== Data under study ==
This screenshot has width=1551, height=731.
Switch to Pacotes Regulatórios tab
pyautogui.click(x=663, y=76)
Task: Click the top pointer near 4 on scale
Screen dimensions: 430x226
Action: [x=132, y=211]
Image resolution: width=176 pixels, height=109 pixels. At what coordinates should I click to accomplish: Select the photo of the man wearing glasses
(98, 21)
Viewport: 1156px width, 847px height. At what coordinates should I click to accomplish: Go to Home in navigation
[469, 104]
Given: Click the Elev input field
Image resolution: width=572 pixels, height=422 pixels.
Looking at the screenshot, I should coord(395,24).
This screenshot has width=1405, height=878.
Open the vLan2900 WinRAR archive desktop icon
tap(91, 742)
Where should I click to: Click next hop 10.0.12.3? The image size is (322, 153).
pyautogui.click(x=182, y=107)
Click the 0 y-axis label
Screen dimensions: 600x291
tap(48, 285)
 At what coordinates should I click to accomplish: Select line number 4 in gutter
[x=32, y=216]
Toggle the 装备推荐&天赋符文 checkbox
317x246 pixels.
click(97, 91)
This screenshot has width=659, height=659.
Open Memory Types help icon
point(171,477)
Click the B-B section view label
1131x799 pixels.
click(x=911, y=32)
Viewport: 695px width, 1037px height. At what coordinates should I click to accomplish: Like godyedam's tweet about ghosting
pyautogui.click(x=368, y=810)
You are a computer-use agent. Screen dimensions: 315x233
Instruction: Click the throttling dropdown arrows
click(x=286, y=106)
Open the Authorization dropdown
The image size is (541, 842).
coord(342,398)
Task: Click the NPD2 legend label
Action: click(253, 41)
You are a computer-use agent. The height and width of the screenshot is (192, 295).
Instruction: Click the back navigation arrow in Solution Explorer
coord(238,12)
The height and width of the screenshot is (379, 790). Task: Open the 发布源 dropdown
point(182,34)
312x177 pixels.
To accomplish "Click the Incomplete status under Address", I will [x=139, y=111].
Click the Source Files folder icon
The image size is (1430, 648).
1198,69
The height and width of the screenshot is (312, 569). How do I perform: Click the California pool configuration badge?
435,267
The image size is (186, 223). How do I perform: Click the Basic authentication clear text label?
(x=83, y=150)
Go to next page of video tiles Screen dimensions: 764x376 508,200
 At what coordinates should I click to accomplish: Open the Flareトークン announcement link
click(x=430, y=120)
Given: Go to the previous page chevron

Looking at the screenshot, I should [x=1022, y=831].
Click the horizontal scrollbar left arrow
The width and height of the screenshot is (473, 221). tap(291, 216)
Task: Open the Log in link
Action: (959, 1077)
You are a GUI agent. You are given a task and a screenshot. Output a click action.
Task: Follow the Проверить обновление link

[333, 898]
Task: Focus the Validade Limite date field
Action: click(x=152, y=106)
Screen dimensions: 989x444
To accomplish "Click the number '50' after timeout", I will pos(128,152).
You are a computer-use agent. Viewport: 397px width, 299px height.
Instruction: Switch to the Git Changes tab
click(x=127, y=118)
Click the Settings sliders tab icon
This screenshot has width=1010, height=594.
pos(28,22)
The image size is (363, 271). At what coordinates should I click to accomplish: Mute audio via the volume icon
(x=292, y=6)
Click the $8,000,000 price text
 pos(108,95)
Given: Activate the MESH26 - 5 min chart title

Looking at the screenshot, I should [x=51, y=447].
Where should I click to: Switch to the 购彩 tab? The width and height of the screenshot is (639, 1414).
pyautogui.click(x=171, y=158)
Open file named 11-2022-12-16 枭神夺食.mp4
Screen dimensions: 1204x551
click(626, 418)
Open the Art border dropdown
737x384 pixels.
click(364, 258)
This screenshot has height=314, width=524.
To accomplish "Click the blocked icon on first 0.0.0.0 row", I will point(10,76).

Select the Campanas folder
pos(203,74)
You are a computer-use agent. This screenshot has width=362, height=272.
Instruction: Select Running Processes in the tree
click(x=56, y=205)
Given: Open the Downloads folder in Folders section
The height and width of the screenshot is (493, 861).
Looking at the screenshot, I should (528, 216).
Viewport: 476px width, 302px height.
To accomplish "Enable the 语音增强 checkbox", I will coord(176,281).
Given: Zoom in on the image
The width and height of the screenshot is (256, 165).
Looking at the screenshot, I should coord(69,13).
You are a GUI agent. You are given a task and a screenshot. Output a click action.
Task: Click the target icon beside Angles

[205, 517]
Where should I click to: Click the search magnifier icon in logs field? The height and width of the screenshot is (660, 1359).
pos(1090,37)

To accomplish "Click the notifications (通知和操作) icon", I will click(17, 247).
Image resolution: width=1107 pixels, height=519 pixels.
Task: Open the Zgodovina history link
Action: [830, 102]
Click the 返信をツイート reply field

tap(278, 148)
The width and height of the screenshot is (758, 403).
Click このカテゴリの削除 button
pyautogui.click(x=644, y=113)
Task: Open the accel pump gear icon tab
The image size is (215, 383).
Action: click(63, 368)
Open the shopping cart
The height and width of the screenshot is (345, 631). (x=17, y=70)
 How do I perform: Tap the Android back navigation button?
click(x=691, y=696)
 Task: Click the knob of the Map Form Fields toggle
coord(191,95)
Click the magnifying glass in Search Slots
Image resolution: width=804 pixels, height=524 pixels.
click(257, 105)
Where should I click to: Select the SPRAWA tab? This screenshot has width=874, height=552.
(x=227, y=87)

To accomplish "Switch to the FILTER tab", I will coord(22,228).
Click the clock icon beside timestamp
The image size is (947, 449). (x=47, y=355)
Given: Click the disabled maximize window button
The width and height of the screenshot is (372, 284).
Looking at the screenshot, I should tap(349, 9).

== What you have to do ==
Keeping each line exactly as it is, retype all of the data.

== Response to the task ==
This screenshot has width=1551, height=731.
Switch to Pacotes Regulatórios tab
pyautogui.click(x=663, y=76)
Task: Click the top pointer near 4 on scale
Screen dimensions: 430x226
Action: [x=132, y=211]
Image resolution: width=176 pixels, height=109 pixels. At what coordinates should I click to accomplish: Select the photo of the man wearing glasses
(98, 21)
Viewport: 1156px width, 847px height. At what coordinates should I click to accomplish: Go to Home in navigation
[469, 104]
Given: Click the Elev input field
Image resolution: width=572 pixels, height=422 pixels.
Looking at the screenshot, I should coord(395,24).
This screenshot has width=1405, height=878.
Open the vLan2900 WinRAR archive desktop icon
tap(91, 742)
Where should I click to: Click next hop 10.0.12.3? The image size is (322, 153).
pyautogui.click(x=182, y=107)
Click the 0 y-axis label
Screen dimensions: 600x291
tap(48, 285)
 At what coordinates should I click to accomplish: Select line number 4 in gutter
[x=32, y=216]
Toggle the 装备推荐&天赋符文 checkbox
317x246 pixels.
click(97, 91)
This screenshot has width=659, height=659.
Open Memory Types help icon
point(171,477)
Click the B-B section view label
1131x799 pixels.
click(x=911, y=32)
Viewport: 695px width, 1037px height. At what coordinates should I click to accomplish: Like godyedam's tweet about ghosting
pyautogui.click(x=368, y=810)
You are a computer-use agent. Screen dimensions: 315x233
Instruction: Click the throttling dropdown arrows
click(x=286, y=106)
Open the Authorization dropdown
The image size is (541, 842).
coord(342,398)
Task: Click the NPD2 legend label
Action: click(253, 41)
You are a computer-use agent. The height and width of the screenshot is (192, 295).
Instruction: Click the back navigation arrow in Solution Explorer
coord(238,12)
The height and width of the screenshot is (379, 790). Task: Open the 发布源 dropdown
point(182,34)
312x177 pixels.
To accomplish "Click the Incomplete status under Address", I will [x=139, y=111].
Click the Source Files folder icon
The image size is (1430, 648).
1198,69
The height and width of the screenshot is (312, 569). How do I perform: Click the California pool configuration badge?
435,267
The image size is (186, 223). How do I perform: Click the Basic authentication clear text label?
(x=83, y=150)
Go to next page of video tiles Screen dimensions: 764x376 508,200
 At what coordinates should I click to accomplish: Open the Flareトークン announcement link
click(x=430, y=120)
Given: Go to the previous page chevron

Looking at the screenshot, I should [x=1022, y=831].
Click the horizontal scrollbar left arrow
The width and height of the screenshot is (473, 221). tap(291, 216)
Task: Open the Log in link
Action: (959, 1077)
You are a GUI agent. You are given a task and a screenshot. Output a click action.
Task: Follow the Проверить обновление link

[333, 898]
Task: Focus the Validade Limite date field
Action: click(x=152, y=106)
Screen dimensions: 989x444
To accomplish "Click the number '50' after timeout", I will pos(128,152).
You are a computer-use agent. Viewport: 397px width, 299px height.
Instruction: Switch to the Git Changes tab
click(x=127, y=118)
Click the Settings sliders tab icon
This screenshot has width=1010, height=594.
pos(28,22)
The image size is (363, 271). At what coordinates should I click to accomplish: Mute audio via the volume icon
(x=292, y=6)
Click the $8,000,000 price text
 pos(108,95)
Given: Activate the MESH26 - 5 min chart title

Looking at the screenshot, I should [x=51, y=447].
Where should I click to: Switch to the 购彩 tab? The width and height of the screenshot is (639, 1414).
pyautogui.click(x=171, y=158)
Open file named 11-2022-12-16 枭神夺食.mp4
Screen dimensions: 1204x551
click(626, 418)
Open the Art border dropdown
737x384 pixels.
click(364, 258)
This screenshot has height=314, width=524.
To accomplish "Click the blocked icon on first 0.0.0.0 row", I will point(10,76).

Select the Campanas folder
pos(203,74)
You are a computer-use agent. This screenshot has width=362, height=272.
Instruction: Select Running Processes in the tree
click(x=56, y=205)
Given: Open the Downloads folder in Folders section
The height and width of the screenshot is (493, 861).
Looking at the screenshot, I should (528, 216).
Viewport: 476px width, 302px height.
To accomplish "Enable the 语音增强 checkbox", I will coord(176,281).
Given: Zoom in on the image
The width and height of the screenshot is (256, 165).
Looking at the screenshot, I should coord(69,13).
You are a GUI agent. You are given a task and a screenshot. Output a click action.
Task: Click the target icon beside Angles

[205, 517]
Where should I click to: Click the search magnifier icon in logs field? The height and width of the screenshot is (660, 1359).
pos(1090,37)

To accomplish "Click the notifications (通知和操作) icon", I will click(17, 247).
Image resolution: width=1107 pixels, height=519 pixels.
Task: Open the Zgodovina history link
Action: [830, 102]
Click the 返信をツイート reply field

tap(278, 148)
The width and height of the screenshot is (758, 403).
Click このカテゴリの削除 button
pyautogui.click(x=644, y=113)
Task: Open the accel pump gear icon tab
The image size is (215, 383).
Action: click(63, 368)
Open the shopping cart
The height and width of the screenshot is (345, 631). (x=17, y=70)
 How do I perform: Tap the Android back navigation button?
click(x=691, y=696)
 Task: Click the knob of the Map Form Fields toggle
coord(191,95)
Click the magnifying glass in Search Slots
Image resolution: width=804 pixels, height=524 pixels.
click(257, 105)
Where should I click to: Select the SPRAWA tab? This screenshot has width=874, height=552.
(x=227, y=87)

To accomplish "Switch to the FILTER tab", I will coord(22,228).
Click the clock icon beside timestamp
The image size is (947, 449). (x=47, y=355)
Given: Click the disabled maximize window button
The width and height of the screenshot is (372, 284).
Looking at the screenshot, I should tap(349, 9).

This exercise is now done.